やむを得ず溶接を行う場合は、溶接前に150~200°Cまで予熱し、溶接直後に760~815°Cで焼鈍を行い、溶接脆化を補うために308または309のオーステナイト系溶接棒を使用してください。 それでも、接合部の強度および靭性は母材よりも低くなるため、高応力がかかる箇所を避けるよう設計してください。頻繁な溶接が必要な用途では、304を優先して使用してください。.

430ステンレス鋼の熱処理プロセス
430は焼入れによる硬化ができません。熱処理は2つの工程のみで構成され、工程公差も大きいです。.
アニーリング
760~815°Cまで加熱し、炉内で徐冷すると、硬度は150~180 HBまで低下する。これがCNC加工に最適な状態である。.
応力除去焼鈍
機械加工後、650~700°Cまで加熱し、1~2時間保持した後、自然冷却する。これにより、残留応力が除去され、その後の変形や亀裂の発生を防ぐことができる。.
430ステンレス鋼の一般的な供給形態
- 冷間圧延鋼板:高い表面仕上げ、厳格な公差管理、プレス加工や精密部品の機械加工にそのまま適しています
- 熱間圧延鋼板:厚さ 3~100 mm、表面に鋳皮あり、表面品質の要求がそれほど高くない構造部品に適しています
- 鉄筋:熱間圧延または鍛造により丸棒、角棒、六角棒に成形され、焼きなまし状態で供給される。軸や締結部品に適している。

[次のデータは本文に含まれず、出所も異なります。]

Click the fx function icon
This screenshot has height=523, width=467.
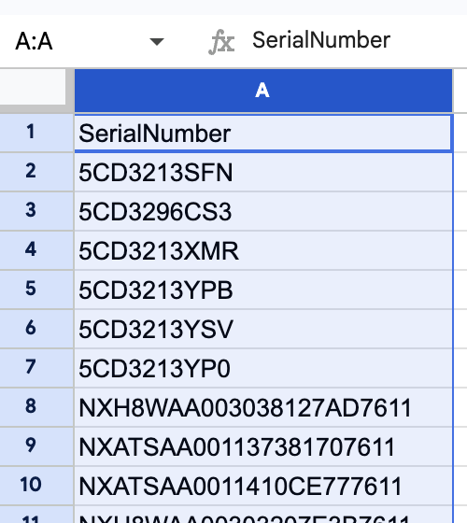221,42
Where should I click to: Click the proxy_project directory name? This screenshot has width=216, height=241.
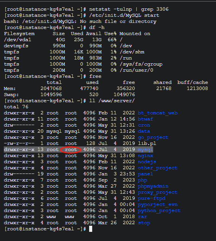click(157, 192)
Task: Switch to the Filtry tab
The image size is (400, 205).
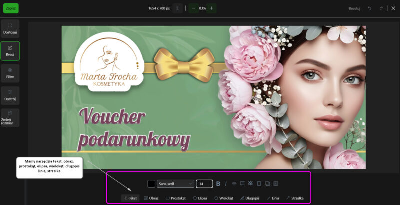Action: click(x=11, y=73)
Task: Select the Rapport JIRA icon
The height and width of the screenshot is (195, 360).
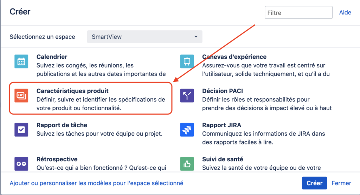Action: pyautogui.click(x=187, y=129)
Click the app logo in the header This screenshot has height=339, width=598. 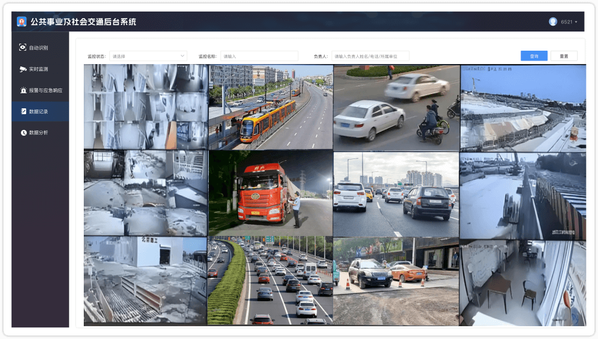click(x=22, y=22)
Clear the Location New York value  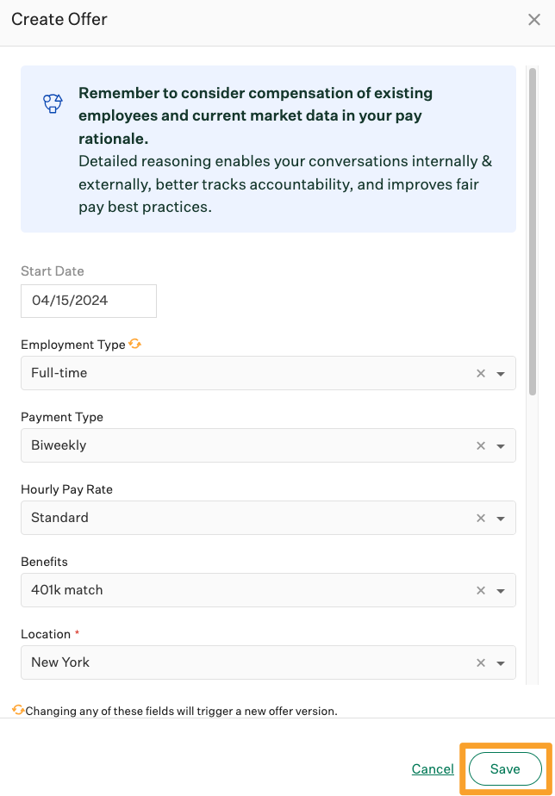point(481,663)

- 鋼帯:厚さ1~3 mm、幅が均一な仕様で、ブレードや薄肉部品のプレス成形に最適な原材料
- ワイヤー:コイル状で供給され、ばね、溶接ワイヤ、および締結部品の冷間成形に使用される
430ステンレス鋼の代表的な用途例
家電製品
洗濯機の内槽、食器洗い機のラック、電子レンジの庫内。強力な磁力は電磁ドアロックに対応し、耐錆性は日常の湿気の多い環境にも適しており、コストは304よりもはるかに安価です。.
自動車部品
排気管のトリムカバー、燃料フィルターハウジング、ブレーキシステムのセンサーブラケット。耐熱性は十分であり、磁力を利用することで組み立て時の位置決めが容易になり、コスト管理面でのメリットも大きい。.
産業オートメーション
電磁弁のコア、センサーハウジング、マグネットチャックの付属品。強力な磁力は当然の利点であり、焼鈍後の硬度は適度であるため、精密加工に適しています。.
家庭用金物
ナイフの柄、食器、流し台、装飾用トリム。基本的な耐錆性があれば十分であり、研磨後の表面仕上げも良好で、材料費が安いため大量生産に適している。.
建築装飾
エレベーターのパネル、ドアハンドル、内装の装飾トリム。表面はブラッシュ仕上げまたは鏡面仕上げが可能で、見た目は304に近いが、コストは大幅に抑えられます。.
430ステンレス鋼の表面処理方法
- サンドブラスト: マットな質感で、加工跡を目立たなくし、外装部品に適しています
- ブラッシング:長粒型または短粒型の質感、指紋がつきにくい、家電製品のパネルに広く使用されている
- 鏡面研磨:高光沢で装飾性が高いが、日常のお手入れでは傷がつかないよう注意が必要
- 不動態化:表面から遊離鉄を除去するための酸洗いは、酸化クロム層を強化し、耐錆性を高めます。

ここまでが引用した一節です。